*REQUIREMENT*
Please copy each line of the data that includes the string "computer".

Dataset excerpts
—————

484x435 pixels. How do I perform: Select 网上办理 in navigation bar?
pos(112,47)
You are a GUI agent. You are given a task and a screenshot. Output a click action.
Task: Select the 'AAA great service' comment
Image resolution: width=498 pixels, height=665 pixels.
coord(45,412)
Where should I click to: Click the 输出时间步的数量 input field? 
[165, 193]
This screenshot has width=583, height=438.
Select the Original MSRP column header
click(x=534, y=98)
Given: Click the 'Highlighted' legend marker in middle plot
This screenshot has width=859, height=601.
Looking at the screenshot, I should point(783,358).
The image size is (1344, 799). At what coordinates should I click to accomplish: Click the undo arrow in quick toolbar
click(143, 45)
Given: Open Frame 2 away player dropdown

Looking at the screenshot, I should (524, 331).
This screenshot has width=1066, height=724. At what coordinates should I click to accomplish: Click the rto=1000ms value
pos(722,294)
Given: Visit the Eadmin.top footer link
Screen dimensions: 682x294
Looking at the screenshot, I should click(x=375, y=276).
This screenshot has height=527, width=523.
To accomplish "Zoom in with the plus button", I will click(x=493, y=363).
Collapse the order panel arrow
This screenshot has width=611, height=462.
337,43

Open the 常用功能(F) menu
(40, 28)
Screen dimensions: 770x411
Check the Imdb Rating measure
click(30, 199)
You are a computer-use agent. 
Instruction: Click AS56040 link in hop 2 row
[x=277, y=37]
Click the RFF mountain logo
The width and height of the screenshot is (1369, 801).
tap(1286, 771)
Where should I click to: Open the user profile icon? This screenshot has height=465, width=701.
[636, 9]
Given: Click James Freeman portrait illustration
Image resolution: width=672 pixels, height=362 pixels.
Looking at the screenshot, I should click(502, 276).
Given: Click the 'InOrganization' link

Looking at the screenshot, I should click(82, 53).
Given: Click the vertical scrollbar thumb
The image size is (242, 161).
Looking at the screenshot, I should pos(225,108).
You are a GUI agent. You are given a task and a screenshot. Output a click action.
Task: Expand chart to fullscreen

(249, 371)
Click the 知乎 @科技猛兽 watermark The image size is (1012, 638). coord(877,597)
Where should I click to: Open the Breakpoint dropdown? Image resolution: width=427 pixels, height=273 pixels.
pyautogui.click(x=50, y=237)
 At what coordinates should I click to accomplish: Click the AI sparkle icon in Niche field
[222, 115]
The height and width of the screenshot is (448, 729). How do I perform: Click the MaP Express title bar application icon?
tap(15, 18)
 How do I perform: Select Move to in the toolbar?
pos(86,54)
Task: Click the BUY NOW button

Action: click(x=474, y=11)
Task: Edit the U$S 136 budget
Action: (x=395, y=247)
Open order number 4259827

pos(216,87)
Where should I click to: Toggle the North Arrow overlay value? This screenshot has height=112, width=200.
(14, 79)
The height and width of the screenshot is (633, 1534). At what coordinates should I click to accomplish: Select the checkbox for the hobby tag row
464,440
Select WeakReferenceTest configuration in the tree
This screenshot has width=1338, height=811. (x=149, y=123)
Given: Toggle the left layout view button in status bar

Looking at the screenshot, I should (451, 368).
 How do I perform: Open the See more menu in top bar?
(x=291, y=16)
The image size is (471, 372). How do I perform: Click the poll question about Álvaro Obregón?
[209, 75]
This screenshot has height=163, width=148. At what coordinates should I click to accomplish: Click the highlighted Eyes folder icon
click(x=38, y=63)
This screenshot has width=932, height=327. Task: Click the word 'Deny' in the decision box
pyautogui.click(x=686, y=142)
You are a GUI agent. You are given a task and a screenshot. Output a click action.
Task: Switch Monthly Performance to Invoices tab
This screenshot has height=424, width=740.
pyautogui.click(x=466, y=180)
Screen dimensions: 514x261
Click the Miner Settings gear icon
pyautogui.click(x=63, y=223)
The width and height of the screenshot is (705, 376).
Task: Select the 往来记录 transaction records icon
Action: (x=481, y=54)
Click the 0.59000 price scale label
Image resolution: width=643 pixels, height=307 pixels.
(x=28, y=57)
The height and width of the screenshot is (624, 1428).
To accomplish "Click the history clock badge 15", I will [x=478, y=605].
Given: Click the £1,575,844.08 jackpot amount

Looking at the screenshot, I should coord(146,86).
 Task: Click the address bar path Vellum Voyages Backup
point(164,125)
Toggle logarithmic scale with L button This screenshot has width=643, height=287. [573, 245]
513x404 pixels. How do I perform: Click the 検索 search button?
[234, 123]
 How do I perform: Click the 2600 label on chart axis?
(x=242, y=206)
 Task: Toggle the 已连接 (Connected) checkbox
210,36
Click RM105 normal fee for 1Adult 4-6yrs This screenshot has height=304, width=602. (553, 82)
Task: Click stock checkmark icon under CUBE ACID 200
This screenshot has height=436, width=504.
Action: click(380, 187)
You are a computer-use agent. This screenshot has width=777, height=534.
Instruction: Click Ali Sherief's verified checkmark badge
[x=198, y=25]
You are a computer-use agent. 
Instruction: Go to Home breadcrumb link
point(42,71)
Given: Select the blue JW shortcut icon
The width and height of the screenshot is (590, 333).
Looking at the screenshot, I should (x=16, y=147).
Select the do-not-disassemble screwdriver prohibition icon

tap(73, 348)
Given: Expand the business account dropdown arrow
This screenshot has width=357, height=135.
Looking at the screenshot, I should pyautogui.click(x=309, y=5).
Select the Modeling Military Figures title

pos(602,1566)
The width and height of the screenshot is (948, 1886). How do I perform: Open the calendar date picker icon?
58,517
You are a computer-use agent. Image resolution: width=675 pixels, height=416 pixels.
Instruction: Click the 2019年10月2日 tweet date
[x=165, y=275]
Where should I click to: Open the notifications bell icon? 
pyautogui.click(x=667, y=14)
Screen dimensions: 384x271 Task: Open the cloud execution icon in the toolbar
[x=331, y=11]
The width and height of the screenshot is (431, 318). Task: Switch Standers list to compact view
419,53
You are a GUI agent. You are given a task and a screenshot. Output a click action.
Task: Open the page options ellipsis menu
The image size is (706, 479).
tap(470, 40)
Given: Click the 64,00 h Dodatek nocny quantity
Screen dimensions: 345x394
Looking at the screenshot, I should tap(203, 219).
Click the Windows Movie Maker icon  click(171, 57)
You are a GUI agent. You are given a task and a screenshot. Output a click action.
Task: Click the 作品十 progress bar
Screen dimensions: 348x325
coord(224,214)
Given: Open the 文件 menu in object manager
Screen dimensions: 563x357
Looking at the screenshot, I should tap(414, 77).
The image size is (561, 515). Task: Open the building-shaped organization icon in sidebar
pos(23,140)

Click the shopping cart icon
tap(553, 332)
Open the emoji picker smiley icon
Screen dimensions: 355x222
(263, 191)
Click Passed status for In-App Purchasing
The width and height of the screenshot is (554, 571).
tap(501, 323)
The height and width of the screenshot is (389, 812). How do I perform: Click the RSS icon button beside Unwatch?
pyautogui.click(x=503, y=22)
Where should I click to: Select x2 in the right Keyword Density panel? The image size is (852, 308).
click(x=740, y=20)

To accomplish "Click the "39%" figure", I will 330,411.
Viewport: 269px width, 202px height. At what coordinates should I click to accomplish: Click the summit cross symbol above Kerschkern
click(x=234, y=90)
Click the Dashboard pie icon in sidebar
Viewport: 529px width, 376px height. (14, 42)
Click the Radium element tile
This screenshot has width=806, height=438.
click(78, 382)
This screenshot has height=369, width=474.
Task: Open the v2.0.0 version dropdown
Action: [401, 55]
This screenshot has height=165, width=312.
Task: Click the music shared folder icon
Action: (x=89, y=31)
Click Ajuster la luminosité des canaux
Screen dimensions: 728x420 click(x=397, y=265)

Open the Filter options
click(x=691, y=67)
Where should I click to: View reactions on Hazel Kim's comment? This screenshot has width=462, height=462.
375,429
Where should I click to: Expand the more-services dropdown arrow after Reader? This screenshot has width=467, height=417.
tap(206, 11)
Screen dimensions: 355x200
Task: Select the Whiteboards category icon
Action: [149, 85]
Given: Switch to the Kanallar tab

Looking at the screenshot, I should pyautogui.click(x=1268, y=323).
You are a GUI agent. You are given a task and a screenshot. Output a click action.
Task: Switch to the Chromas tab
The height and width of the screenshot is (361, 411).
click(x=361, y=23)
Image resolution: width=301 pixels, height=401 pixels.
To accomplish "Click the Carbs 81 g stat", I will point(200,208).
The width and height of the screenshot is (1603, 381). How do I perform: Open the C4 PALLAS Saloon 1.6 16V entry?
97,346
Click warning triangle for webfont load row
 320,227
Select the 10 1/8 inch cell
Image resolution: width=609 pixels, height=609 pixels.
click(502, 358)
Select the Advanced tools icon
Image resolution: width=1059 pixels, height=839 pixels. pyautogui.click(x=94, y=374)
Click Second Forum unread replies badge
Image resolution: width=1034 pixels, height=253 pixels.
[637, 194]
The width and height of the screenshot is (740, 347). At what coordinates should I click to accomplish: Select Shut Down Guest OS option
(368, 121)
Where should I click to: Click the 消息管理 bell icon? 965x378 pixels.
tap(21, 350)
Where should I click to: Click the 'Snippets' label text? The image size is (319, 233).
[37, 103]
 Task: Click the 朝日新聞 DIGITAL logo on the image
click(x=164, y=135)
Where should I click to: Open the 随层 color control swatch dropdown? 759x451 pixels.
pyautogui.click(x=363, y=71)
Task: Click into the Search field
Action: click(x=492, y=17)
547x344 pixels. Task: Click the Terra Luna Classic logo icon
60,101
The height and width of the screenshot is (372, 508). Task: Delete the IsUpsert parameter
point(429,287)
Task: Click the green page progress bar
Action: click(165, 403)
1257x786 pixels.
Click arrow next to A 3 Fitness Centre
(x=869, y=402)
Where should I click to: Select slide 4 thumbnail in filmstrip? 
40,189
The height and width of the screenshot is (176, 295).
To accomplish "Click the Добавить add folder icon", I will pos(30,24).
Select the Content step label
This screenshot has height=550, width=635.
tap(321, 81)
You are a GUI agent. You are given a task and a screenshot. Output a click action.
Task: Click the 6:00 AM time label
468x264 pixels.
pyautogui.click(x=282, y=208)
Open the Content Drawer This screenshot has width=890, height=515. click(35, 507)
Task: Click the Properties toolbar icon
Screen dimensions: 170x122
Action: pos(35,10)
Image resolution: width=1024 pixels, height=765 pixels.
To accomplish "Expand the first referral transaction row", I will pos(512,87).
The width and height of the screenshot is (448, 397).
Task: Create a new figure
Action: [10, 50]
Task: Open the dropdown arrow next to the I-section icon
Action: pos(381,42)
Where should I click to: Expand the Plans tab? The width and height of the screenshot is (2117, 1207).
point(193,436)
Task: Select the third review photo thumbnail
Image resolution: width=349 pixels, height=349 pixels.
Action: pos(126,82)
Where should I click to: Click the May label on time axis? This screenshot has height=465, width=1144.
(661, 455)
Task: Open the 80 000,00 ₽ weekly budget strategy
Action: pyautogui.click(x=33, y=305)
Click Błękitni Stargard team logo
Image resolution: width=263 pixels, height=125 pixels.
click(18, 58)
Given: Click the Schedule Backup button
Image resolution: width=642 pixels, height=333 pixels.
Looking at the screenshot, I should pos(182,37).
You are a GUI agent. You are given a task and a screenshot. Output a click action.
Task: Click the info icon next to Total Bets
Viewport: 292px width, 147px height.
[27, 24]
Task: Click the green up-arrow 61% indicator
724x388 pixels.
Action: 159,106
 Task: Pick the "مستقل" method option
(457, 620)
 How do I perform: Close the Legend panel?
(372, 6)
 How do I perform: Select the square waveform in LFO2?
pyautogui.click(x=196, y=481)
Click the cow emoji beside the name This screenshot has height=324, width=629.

—————

*SOLUTION BELOW*
You are a computer-use agent. 
You are a computer-use agent. This screenshot has width=777, height=534.
You are a computer-use agent. 
You are a computer-use agent. Image resolution: width=675 pixels, height=416 pixels.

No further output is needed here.